Place four 5-0 double-needle cardiovascular sutures, one at each end and one at each side of the venotomy (quadrant technique) ( Fig. 19.6A ).
Pass the four sutures from the iliac vein through the wall of the renal vein in the appropriate quadrants, and tie the ones at the ends ( Fig. 19.6B ). Leave the lateral and medial stay sutures untied. Pull on the shod-clamped medial and lateral stay sutures and drape them over the ring retractor to separate the suture lines.
Run the sutures up or down the lateral and medial sides and tie them. Pull on the stay sutures to be certain that the medial and lateral walls of the vein have not been sewn to one another ( Fig. 19.6C ). Tie or remove the stay sutures.
End-to-End Anastomosis to Internal Iliac Artery
If the renal vein anastomosis was completed first, place a bull-dog clamp on the renal vein, and remove the vascular clamps or tourniquets from the iliac vein. Place vascular clamps on the external iliac and common iliac arteries to avoid vascular clamp injury to the internal iliac artery. Spatulate the internal iliac and renal arteries or bevel-cut them.
Bring the renal and internal iliac arteries together in a gentle curve ( Fig. 19.7A ). Place 5-0 or 6-0 vascular sutures in the opposite ends of both vessels and leave them untied. Place stay sutures at the midway points of the proposed suture lines.
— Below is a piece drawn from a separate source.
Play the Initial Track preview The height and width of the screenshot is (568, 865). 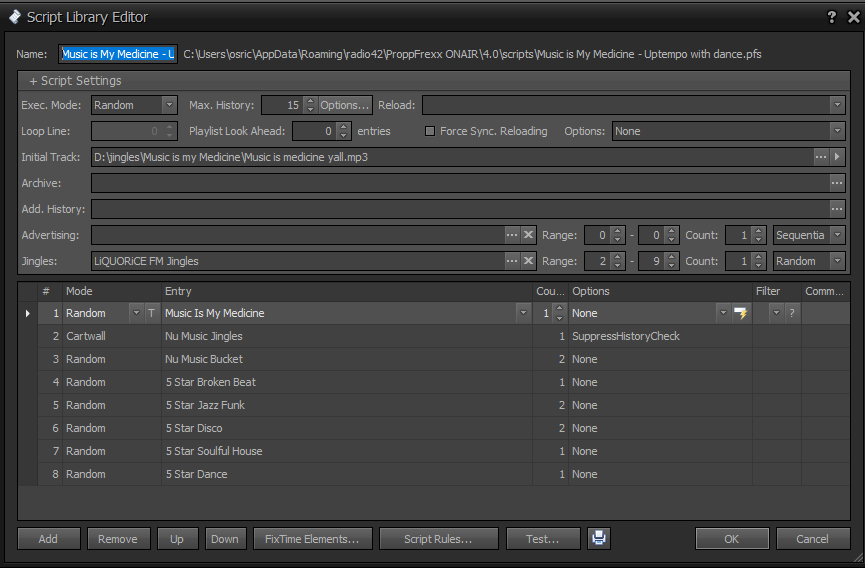coord(838,157)
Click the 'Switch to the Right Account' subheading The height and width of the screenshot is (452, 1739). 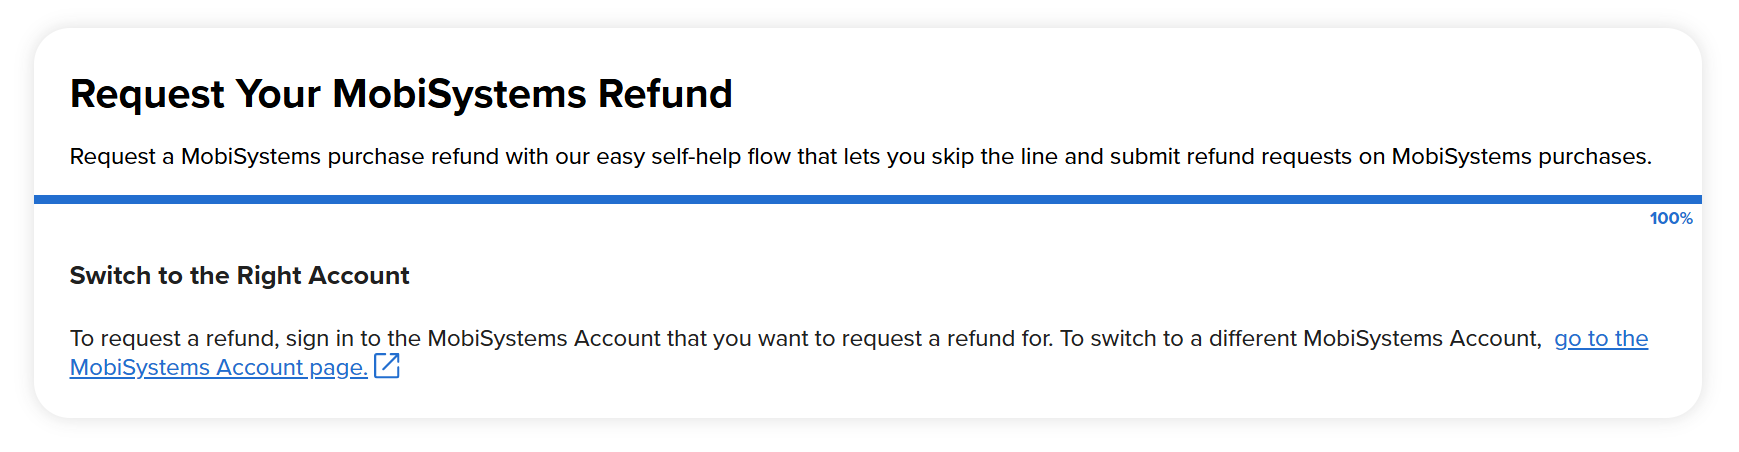pos(239,276)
Run the first suture line or use interrupted sutures if the anastomosis is small ( Fig. 19.7B ).
Change sides of the table or have the assistant do the other suture line ( Fig. 19.7C ). Tie the sutures.
Alternative: End-to-Side Arterial Anastomosis
If the internal iliac artery is unsuitable because it is too short, arteriosclerotic, or the opposite internal iliac artery was used in a prior kidney transplant in a man, do an end-to-side anastomosis to the external or common iliac artery. Pick an anastomosis site that will result in a smooth, unkinked renal artery after revascularization.
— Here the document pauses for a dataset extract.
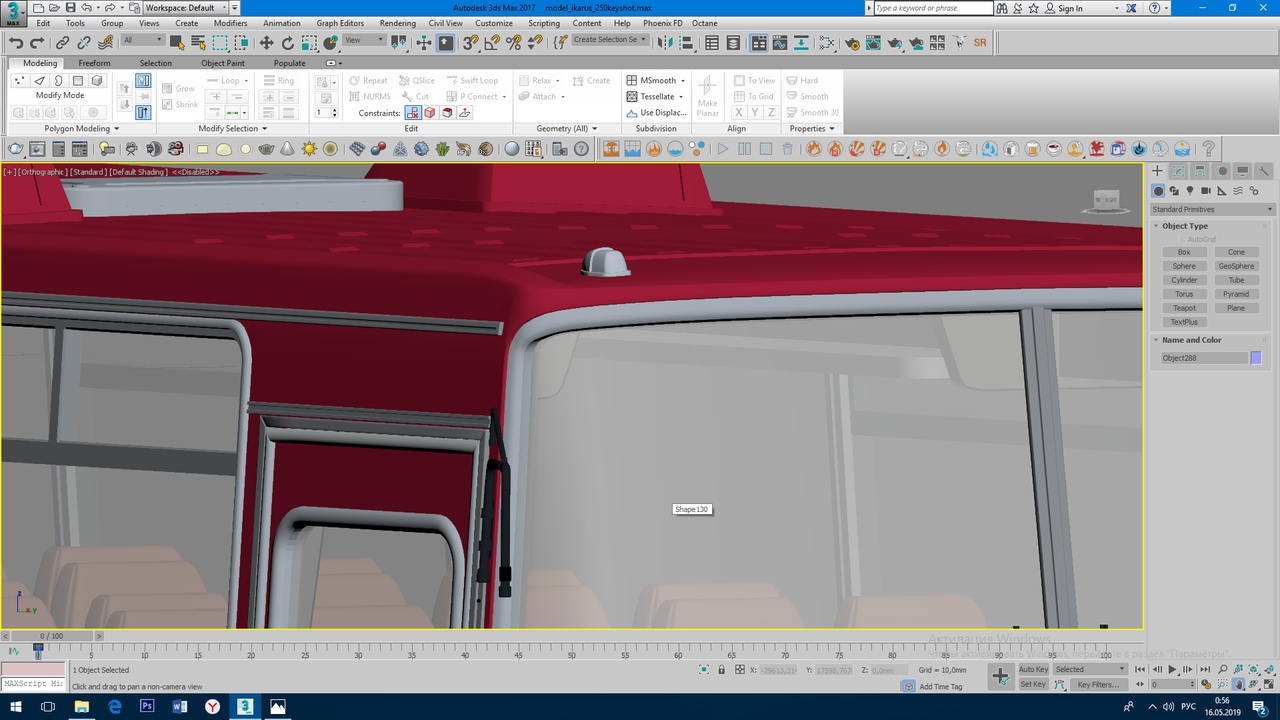Screen dimensions: 1280x720
Task: Select the Move transform tool
Action: (x=266, y=43)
Occlude the iliac arteries with vascular clamps; try to avoid atheromatous plaques. Make a longitudinal incision in the anterior surface of the artery with a no. 11 knife blade ( Fig. 19.8A ).
Enlarge it with a vascular punch that will match the diameter of the renal artery (usually 5 or 6 mm) ( Fig. 19.8B ). Irrigate the lumen with heparinized saline.
Insert a superior and an inferior suture of 5-0 or 6-0 cardiovascular suture through the iliac and renal arteries and leave them untied ( Fig. 19.9A ). Place quadrant sutures. Run the suture lines as you did for the venous anastomosis ( Fig. 19.9B ). Administer furosemide to the recipient as the second suture line is being completed.
Check the blood pressure; make sure the systolic BP is >90 mm Hg. If not, ask the anesthesiologist to make it so with IV fluid or a renal-friendly vasopressor such as dopamine or dobutamine. Release the cephalad venous clamp or tourniquet first, followed by the distal arterial clamp, proximal arterial clamp, and finally, the distal venous clamp or tourniquet. Check for hemostasis and a pulse in the iliac artery distal to the anastomosis. If renal perfusion is slow, replace the vascular clamp on the distal external iliac artery for a few minutes until the kidney pinks up. If the microcirculation appears to be in spasm, consider injection of a calcium channel blocker into the external or common iliac artery upstream from the renal artery anastomosis while a vascular clamp remains on the distal external iliac artery.
Multiple Renal Arteries
For deceased donor kidneys harvested with a Carrel patch, make an arteriotomy to match the size of the patch ( Fig. 19.10 ). If the renal arteries are widely separated on the patch, make two patches and sew them separately, or remove a segment of aorta between the renal arteries and sew the small patches together before anastomosis of the reconfigured patch to the iliac artery.